═════ Given records

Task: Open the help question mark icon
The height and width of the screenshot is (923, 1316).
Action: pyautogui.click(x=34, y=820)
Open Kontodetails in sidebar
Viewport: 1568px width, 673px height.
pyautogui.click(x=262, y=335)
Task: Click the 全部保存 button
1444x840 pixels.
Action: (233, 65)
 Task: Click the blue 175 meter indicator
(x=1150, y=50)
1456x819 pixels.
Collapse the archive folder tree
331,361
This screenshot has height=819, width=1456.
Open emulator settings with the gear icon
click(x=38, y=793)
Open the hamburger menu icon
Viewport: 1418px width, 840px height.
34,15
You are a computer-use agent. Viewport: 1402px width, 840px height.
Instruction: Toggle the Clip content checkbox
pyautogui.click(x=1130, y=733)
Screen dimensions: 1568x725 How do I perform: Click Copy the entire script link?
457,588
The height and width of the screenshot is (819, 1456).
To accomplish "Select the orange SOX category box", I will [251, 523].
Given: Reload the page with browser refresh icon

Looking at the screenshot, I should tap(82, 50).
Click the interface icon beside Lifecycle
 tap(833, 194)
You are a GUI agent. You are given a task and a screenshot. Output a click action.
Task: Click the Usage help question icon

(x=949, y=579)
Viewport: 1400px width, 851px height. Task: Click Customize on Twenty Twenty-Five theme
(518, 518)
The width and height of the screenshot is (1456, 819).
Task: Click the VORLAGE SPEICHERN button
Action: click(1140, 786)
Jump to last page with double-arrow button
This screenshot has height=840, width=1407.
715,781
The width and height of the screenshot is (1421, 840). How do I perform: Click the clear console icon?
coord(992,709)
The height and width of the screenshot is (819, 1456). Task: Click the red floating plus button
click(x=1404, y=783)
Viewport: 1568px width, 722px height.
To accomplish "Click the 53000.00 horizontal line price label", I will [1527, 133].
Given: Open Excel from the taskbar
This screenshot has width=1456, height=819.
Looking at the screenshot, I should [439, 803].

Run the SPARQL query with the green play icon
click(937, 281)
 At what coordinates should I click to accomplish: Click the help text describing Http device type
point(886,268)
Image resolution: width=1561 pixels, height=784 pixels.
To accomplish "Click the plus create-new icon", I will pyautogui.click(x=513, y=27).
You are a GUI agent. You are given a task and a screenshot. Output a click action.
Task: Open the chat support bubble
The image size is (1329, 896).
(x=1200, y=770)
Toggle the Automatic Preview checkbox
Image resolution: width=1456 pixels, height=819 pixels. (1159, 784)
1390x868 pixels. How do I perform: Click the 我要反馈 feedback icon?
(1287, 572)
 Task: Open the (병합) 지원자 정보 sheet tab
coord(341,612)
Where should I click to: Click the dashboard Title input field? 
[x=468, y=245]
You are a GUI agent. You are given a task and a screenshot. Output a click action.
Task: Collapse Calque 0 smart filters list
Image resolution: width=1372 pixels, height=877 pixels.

══════════

*What is required*
All of the lines above need to be given again exactly.

*Task output*
Task: Open the help question mark icon
The height and width of the screenshot is (923, 1316).
Action: pyautogui.click(x=34, y=820)
Open Kontodetails in sidebar
Viewport: 1568px width, 673px height.
pyautogui.click(x=262, y=335)
Task: Click the 全部保存 button
1444x840 pixels.
Action: (233, 65)
 Task: Click the blue 175 meter indicator
(x=1150, y=50)
1456x819 pixels.
Collapse the archive folder tree
331,361
This screenshot has height=819, width=1456.
Open emulator settings with the gear icon
click(x=38, y=793)
Open the hamburger menu icon
Viewport: 1418px width, 840px height.
34,15
You are a computer-use agent. Viewport: 1402px width, 840px height.
Instruction: Toggle the Clip content checkbox
pyautogui.click(x=1130, y=733)
Screen dimensions: 1568x725 How do I perform: Click Copy the entire script link?
457,588
The height and width of the screenshot is (819, 1456).
To accomplish "Select the orange SOX category box", I will [251, 523].
Given: Reload the page with browser refresh icon

Looking at the screenshot, I should tap(82, 50).
Click the interface icon beside Lifecycle
 tap(833, 194)
You are a GUI agent. You are given a task and a screenshot. Output a click action.
Task: Click the Usage help question icon

(x=949, y=579)
Viewport: 1400px width, 851px height. Task: Click Customize on Twenty Twenty-Five theme
(518, 518)
The width and height of the screenshot is (1456, 819).
Task: Click the VORLAGE SPEICHERN button
Action: click(1140, 786)
Jump to last page with double-arrow button
This screenshot has height=840, width=1407.
715,781
The width and height of the screenshot is (1421, 840). How do I perform: Click the clear console icon?
coord(992,709)
The height and width of the screenshot is (819, 1456). Task: Click the red floating plus button
click(x=1404, y=783)
Viewport: 1568px width, 722px height.
To accomplish "Click the 53000.00 horizontal line price label", I will [1527, 133].
Given: Open Excel from the taskbar
This screenshot has width=1456, height=819.
Looking at the screenshot, I should [439, 803].

Run the SPARQL query with the green play icon
click(937, 281)
 At what coordinates should I click to accomplish: Click the help text describing Http device type
point(886,268)
Image resolution: width=1561 pixels, height=784 pixels.
To accomplish "Click the plus create-new icon", I will pyautogui.click(x=513, y=27).
You are a GUI agent. You are given a task and a screenshot. Output a click action.
Task: Open the chat support bubble
The image size is (1329, 896).
(x=1200, y=770)
Toggle the Automatic Preview checkbox
Image resolution: width=1456 pixels, height=819 pixels. (1159, 784)
1390x868 pixels. How do I perform: Click the 我要反馈 feedback icon?
(1287, 572)
 Task: Open the (병합) 지원자 정보 sheet tab
coord(341,612)
Where should I click to: Click the dashboard Title input field? 
[x=468, y=245]
You are a GUI agent. You are given a task and a screenshot. Output a click action.
Task: Collapse Calque 0 smart filters list
Image resolution: width=1372 pixels, height=877 pixels.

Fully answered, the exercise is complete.